Стихия бушевала долго, в палатках стало холодно, сыро и темно. Обед не готовили. Все лежали на нарах, прислушиваясь к неистовствованию природы. В смутной тревоге время протянулось до вечера. Ветер постепенно начал слабеть и к ночи затих совершенно. Буря прошла, но дождь продолжал лить. В подавленном состоянии мы стали укладываться спать, выставив посты для наблюдения за рекой. Вода в ней пока держалась на прежнем уровне.
Утром сквозь сетку непрекращающегося дождя тайга выглядела неприветливо. Мрачная и темная, она всем своим видом выражала враждебность к забравшимся в ее сердце пришельцам.
Сильный ливень, продолжающийся уже более суток, вызывал тревогу за наш лагерь на пойме. Но вода в реке пока не выходила из берегов, и это немного успокаивало нас.
Приближался вечер второго ненастного дня, быстро темнело, и вдруг где-то в верховьях реки что-то грохнуло. Со зловещим гулом по ней прошел первый вал воды. За какие-нибудь двадцать минут вода поднялась на метр. Дальше она стала все прибывать. К ночи поднялась на полтора метра и залила печи, но из главного русла пока еще не вышла. Угроза лагерю становилась реальной, и мы в кромешной темноте начали собирать и упаковывать вещи. Подогнали к лагерю лошадей и заседлали их.
Со специальных постов, выставленных для наблюдений за рекой, все время поступали тревожные вести: вода прибывает. Прибежал один рабочий с поста и сообщил, что сзади нас в протоке пошла вода и отрезала лагерь от берега. Мы оказались на острове. Положение сразу осложнилось. Дождь продолжал лить, вода кругом все поднималась и приближалась к лагерю, по реке стремительно неслись огромные деревья. Вода с угрожающим шумом смывала гальку у нашего берега и неудержимо подступала к палаткам. На лицах тревога и страх. На небольшом совете решили, пока еще не поздно, искать брод через протоку и выбираться на берег. Среди рабочих сразу оказались охотники на поиски брода.
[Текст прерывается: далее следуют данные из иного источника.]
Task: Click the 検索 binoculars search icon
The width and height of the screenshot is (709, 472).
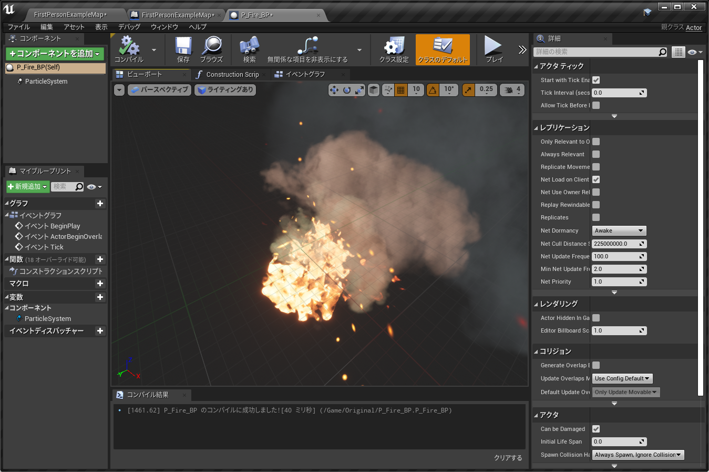Action: pos(249,49)
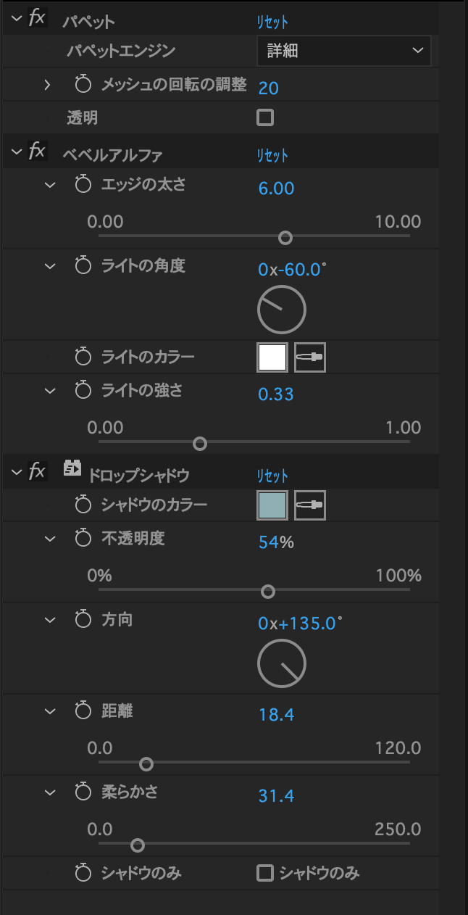This screenshot has width=468, height=915.
Task: Expand メッシュの回転の調整 property
Action: [48, 86]
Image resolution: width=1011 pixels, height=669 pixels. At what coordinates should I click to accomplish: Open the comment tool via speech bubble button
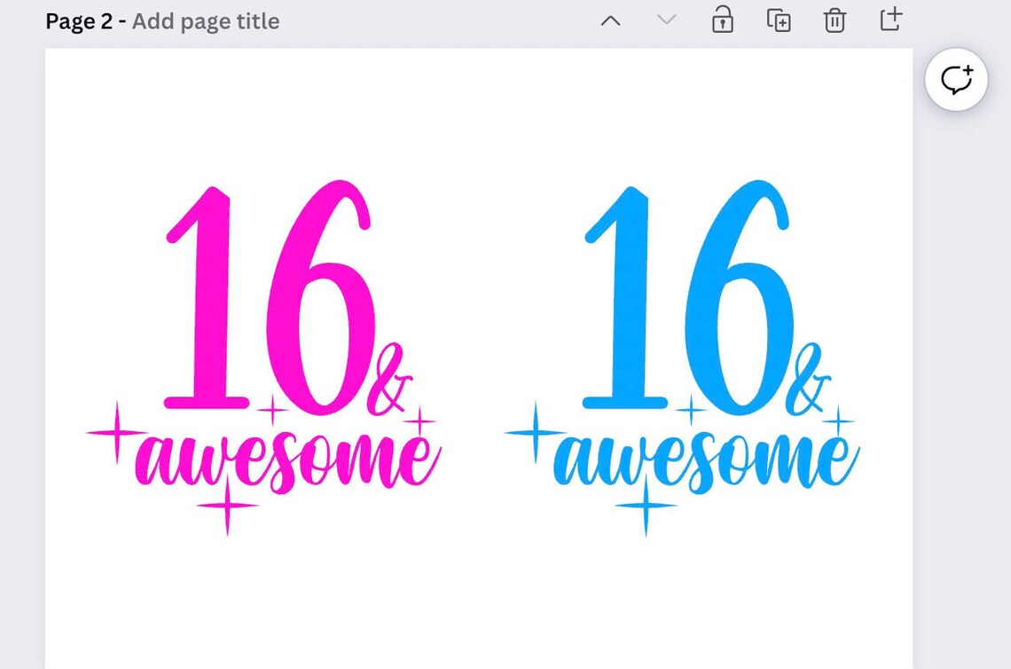pyautogui.click(x=956, y=80)
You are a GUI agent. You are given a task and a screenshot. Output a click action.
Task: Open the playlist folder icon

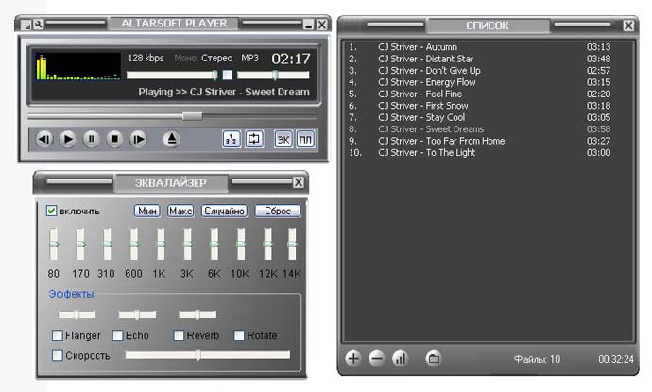click(x=434, y=358)
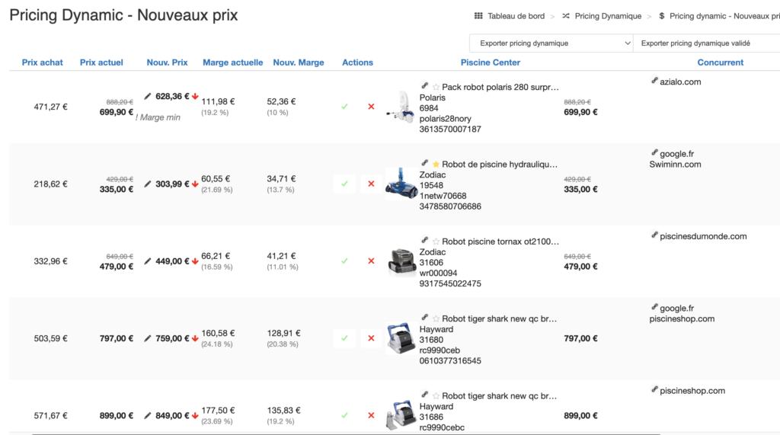This screenshot has height=435, width=780.
Task: Reject the Zodiac hydraulic robot price change
Action: 371,184
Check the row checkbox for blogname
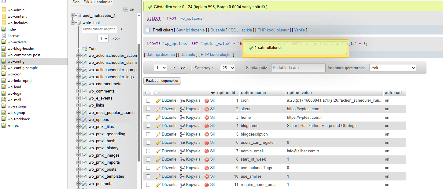Screen dimensions: 443x189 [148, 126]
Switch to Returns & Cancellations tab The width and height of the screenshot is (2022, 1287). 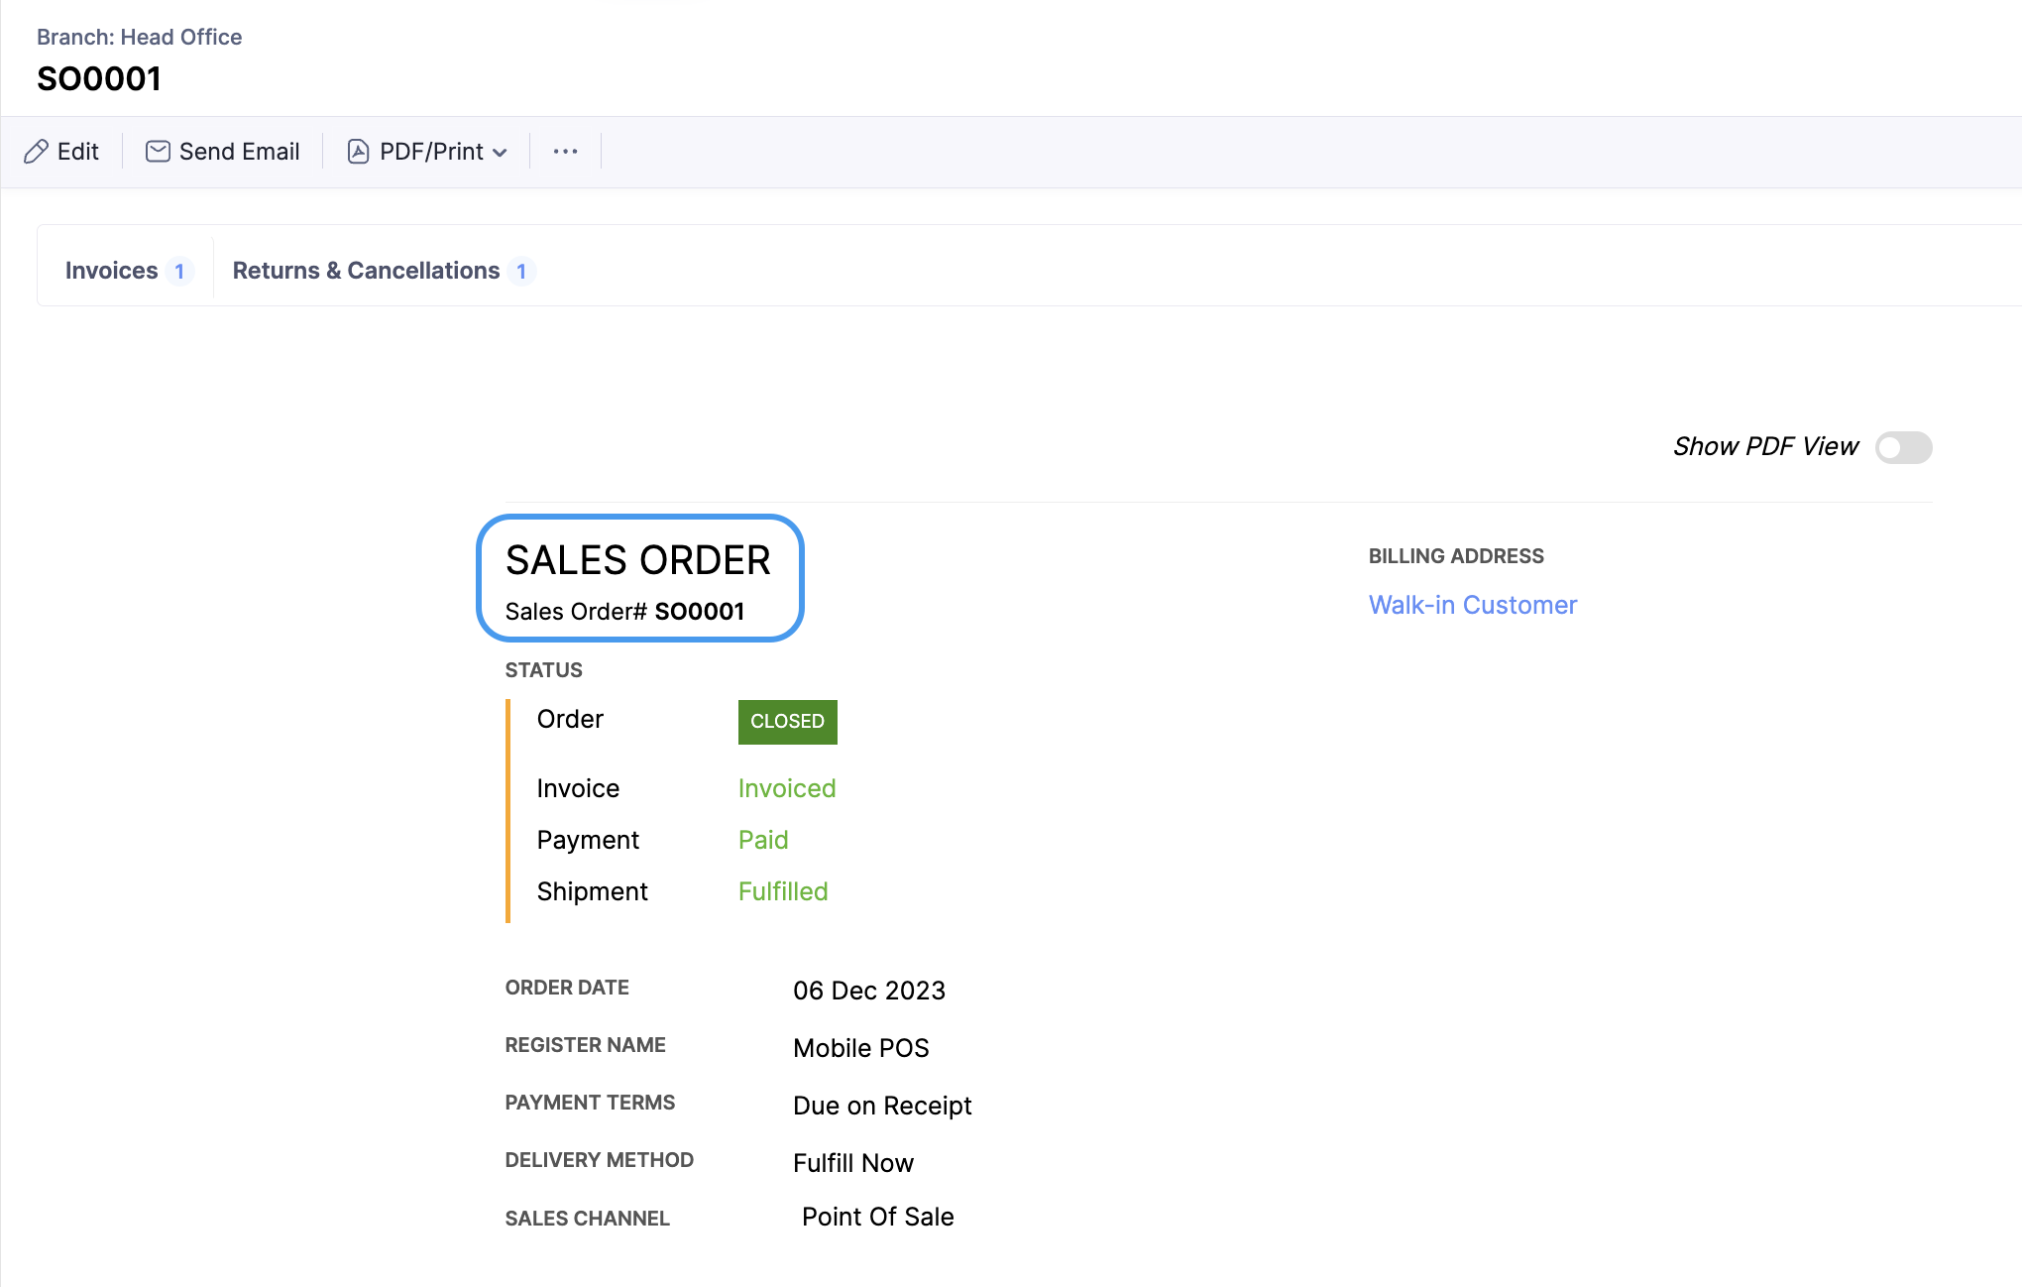[x=366, y=271]
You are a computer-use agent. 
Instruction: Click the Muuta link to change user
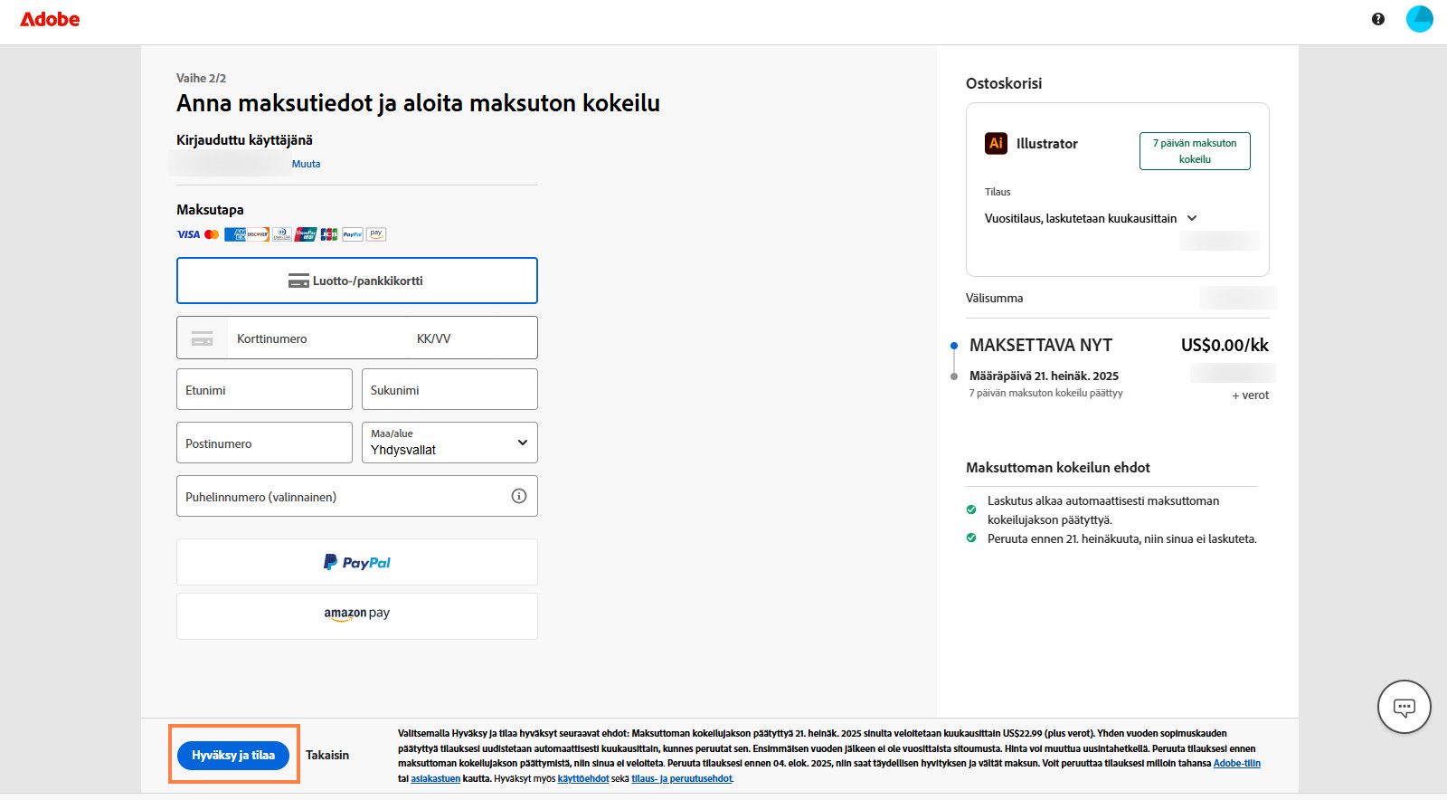(x=306, y=164)
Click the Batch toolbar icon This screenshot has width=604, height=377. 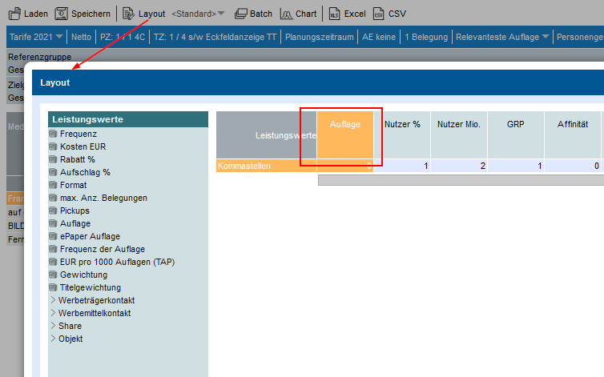[240, 14]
Большой группой идем к протоке. Ревет вода, лошади шарахаются от проносящихся по реке деревьев, проваливаются в какие-то ямы, бьются и не идут в воду. Ясно, что наша затея бессмысленна. В темноте искать брод — безумное дело. В душу закрадывается страх. В лагере, несмотря на дождь, все толпятся около воды и, сознавая свое бессилие, мрачно следят за неумолимым ее подъемом.
— Эй, робинзоны, что носы повесили? — как можно спокойнее кричу я. — У нас есть еще тридцать метров земли, скоро наступит утро, и тогда переберемся на Большую землю, а сейчас неплохо подкрепиться!
Пока люди закусывали, вода подступила к палаткам еще ближе. Две из них пришлось свернуть. Начали завьючивать лошадей, и только тогда над тайгой забрезжил рассвет.
В серых сумерках опять едем искать брод. Только сейчас стала понятной та жуткая обстановка, в которой оказались бы мы, если бы ночью попытались найти злополучный брод.
Хаотическое нагромождение деревьев по берегам пенистой протоки, мутный и быстрый поток ее вод и высокий террасистый противоположный берег вряд ли позволили бы благополучно закончить ночную переправу.